Here is some advice on finding that rental agent and more. Be careful how to get started because based on years of personal and anecdotal experience, many of these rental arrangements do not go well. These 5 tips will increase the likelihood of a good experience…

Totally different taste experiences

Reader Question: Hello Monty, 3 of us are looking to rent a place. We want the total rent to be as close to $1,350.00 per month as possible. We want to start a lease in August 2013. Can you find an agent for us? Kirsten D. – Tampa, FL

Monty’s Answer: Hello Kirsten, Monty can only find an agent for a homebuyer or seller. Here is some advice on finding that rental agent and more. Be careful how to get started because based on years of personal and anecdotal experience, many of these rental arrangements do not go well. These 5 tips will increase the likelihood of a good experience.

1. A pre-lease group counseling session.

Get together for the sole purpose of sorting out each of your expectations. Do not sugarcoat your feelings. We often think “we are all good friends and we have gotten along well for years. We are all very compatible.” Yes, but you have not lived together. One neat freak and two slobs is a dangerous combination. There is trouble ahead without conversation and agreement.

2. Agree on house rules before going ahead.

Here are some sample questions to get started.  Who does the dishes? How late can friends stay in the evening? Can they stay overnight? How is laundry handled? How are food costs shared? Will food be stored daily so as not to attract critters? There are plenty of other questions to come up with together. An agreement between the three of you with some written rules will help in the future.

3. Finding the right leasing agent and the right landlord.

What I recommend is a preliminary phone interview with several rental agencies to get a sense of several potential issues:

a) Do they serve the market in which you are looking; both by price range and neighborhood?

b) Are they a full service property management company?

c) Do they manage the properties, or are they simply “renting it”? Finding the right property manager is very much like finding the right real estate agent. If they are simply renting the property, try to interview the property owner or on-site manager you would be dealing with day to day. Start by asking the right questions. An example; If we rent a unit and the neighbor next door is playing music all night, who owns the problem? If it is the landlord’s problem, is that clearly stated in the lease? Can the lease be broken if serious problems go unresolved? You will quickly learn if this landlord is someone you want to be dealing with for the next 6 months to a year.

4. Finding the right place.

Here is an article about getting a home ready to show. Is the apartment sparkling clean and ready to move-in? This is a good sign about the landlord or manager. If it is clean at the start, you will be expected to leave it in the same condition. Trying to view a number of properties, and not just “take the first one you see,” may provide more rental price comparables to use during negotiations.

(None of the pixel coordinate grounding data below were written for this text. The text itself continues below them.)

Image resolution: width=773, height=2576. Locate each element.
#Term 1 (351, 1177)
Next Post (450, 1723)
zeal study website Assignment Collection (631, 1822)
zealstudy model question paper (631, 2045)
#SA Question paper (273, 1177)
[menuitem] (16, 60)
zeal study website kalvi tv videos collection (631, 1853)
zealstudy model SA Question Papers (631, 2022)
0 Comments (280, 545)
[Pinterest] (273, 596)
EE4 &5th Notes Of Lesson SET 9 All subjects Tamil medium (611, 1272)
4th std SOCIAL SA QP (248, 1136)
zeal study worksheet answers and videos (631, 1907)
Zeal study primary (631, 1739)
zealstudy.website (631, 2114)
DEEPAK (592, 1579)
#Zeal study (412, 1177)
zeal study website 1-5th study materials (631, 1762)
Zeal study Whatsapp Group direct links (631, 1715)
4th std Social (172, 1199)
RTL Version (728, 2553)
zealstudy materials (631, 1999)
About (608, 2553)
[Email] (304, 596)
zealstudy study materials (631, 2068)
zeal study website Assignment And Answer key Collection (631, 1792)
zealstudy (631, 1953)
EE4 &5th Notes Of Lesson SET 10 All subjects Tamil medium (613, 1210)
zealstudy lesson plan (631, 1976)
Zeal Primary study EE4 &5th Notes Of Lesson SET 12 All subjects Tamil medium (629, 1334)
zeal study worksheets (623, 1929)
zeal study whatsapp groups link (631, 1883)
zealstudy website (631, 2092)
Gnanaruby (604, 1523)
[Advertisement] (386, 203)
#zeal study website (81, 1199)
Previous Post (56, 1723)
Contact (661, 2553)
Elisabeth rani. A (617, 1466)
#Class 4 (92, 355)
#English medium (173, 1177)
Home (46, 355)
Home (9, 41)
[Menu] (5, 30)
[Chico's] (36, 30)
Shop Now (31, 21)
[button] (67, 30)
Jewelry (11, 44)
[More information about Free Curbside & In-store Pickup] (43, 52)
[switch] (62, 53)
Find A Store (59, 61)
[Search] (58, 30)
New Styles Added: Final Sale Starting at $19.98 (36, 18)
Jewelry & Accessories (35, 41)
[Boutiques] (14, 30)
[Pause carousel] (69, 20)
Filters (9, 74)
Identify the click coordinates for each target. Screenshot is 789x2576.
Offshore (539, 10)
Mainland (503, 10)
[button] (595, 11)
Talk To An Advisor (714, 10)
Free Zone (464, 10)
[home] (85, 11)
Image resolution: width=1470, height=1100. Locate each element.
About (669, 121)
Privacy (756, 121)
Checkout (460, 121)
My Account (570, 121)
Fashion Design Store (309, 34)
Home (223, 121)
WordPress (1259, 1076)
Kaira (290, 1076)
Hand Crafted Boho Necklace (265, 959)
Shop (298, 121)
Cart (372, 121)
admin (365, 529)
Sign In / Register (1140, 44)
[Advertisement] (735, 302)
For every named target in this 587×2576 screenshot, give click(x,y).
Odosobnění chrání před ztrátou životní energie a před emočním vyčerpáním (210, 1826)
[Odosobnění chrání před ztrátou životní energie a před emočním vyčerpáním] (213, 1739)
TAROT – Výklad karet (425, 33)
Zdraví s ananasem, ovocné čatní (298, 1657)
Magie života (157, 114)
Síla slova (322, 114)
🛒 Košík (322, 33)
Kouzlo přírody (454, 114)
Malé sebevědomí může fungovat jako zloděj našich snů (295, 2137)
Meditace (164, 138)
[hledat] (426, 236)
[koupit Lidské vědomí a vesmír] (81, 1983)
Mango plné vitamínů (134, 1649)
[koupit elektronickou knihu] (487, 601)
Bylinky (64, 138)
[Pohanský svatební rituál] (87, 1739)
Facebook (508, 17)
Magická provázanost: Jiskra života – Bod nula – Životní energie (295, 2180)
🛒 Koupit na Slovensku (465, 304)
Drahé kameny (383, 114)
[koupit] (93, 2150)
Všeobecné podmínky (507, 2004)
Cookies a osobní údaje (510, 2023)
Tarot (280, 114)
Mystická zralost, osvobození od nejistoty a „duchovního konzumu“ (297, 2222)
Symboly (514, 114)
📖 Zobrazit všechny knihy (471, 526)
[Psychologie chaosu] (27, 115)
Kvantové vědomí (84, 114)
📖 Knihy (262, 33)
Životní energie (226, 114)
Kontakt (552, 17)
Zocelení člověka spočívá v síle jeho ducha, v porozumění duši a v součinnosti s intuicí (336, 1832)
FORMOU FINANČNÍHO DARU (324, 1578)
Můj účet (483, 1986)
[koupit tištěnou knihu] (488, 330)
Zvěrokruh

Look carefully at what is going on outside the apartment. Try to get a glimpse of other tenants or neighbors. Are the hallways well lite and clean? Is the building itself in good condition? If dirt, spider webs, dirty light fixtures with burnt out bulbs, broken windows, loose banisters, sticky doors and more are present, all represent a red flag. What is the condition of cars in the parking lot? Is the parking lot well lite?

Schedule the appointment in the early evening, when people are returning from work. This can provide a good sense of place. Ask people, “I am thinking of renting here, what can you tell me about living here?” and listen closely to what they say.

5. Negotiating the right lease agreement.

When you have found the “right” place, ask to review the lease a day before signing it, and make certain the other two occupants have also read and signed the lease. Does the lease address promises made in negotiations? Is it balanced, or heavily slanted toward the landlord? If one co-tenant decides to leave early who pays that portion of the rent? Who finds a suitable replacement? Ask about a move-in /move –out report, which protects tenants from repairs or damage present upon occupancy. On move-in, take photos of any uncorrected condition issues as they may come in handy.

I hope you find this information helpful, Kirsten. Ask me other questions. Good luck in your search.